As the March 15 hearing on final approval for Borders’s post-petition financing nears, the Creditors Committee is raising a host of objections to approving the DIP (debtor-in-possession) motion without modification. In a filing Thursday afternoon, the committee termed many of the the provisions “unreasonable, overreaching and otherwise inappropriate.” It also called on Borders to develop an exit strategy, something that publishers had requested during pre-bankruptcy meetings with the troubled retailer.

“The Debtors must develop and consummate an exit plan (be it a sale or infusion of capital) by mid to late June, 2011,” wrote the counsel for the committee. Although the term of the DIP facility is one year after the closing of the facility, as a practical matter Borders will not have sufficient funds available under the DIP to place orders during the later part of the third quarter of 2011 for the Christmas selling season, the committee argued. They note that the facility doesn’t provide Borders with any new money beyond what was available under the Prepetition Facilities.

The committee also objected to the level of the reserve, which it considers too low.
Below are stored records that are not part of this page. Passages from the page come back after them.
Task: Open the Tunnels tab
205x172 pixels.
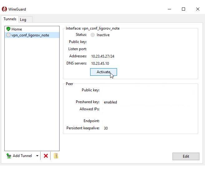Action: (10, 19)
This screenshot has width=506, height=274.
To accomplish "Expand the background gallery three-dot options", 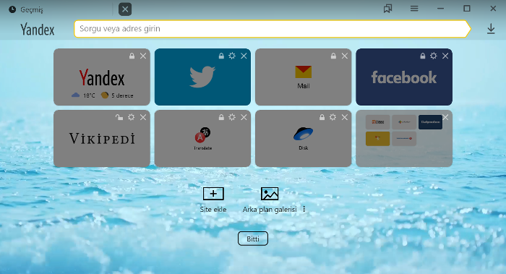I will (304, 209).
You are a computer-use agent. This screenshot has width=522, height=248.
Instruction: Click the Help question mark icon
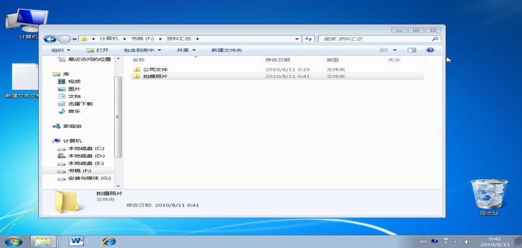click(429, 50)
Unless the reserve level is relaxed, the committee is concerned that it could breach covenants and trigger unnecessary liquidation. It points out that the retailer’s inventory is budgeted to be in the $500 million range, more than twice the amount of expected borrowings under the DIP. And they note that the going-out-of business sales have already raised $129 million used to repay the DIP Revolver.

As the DIP motion stands now, the committee sees DIP lenders and Prepetition lenders getting undue value at the expense of unsecured creditors.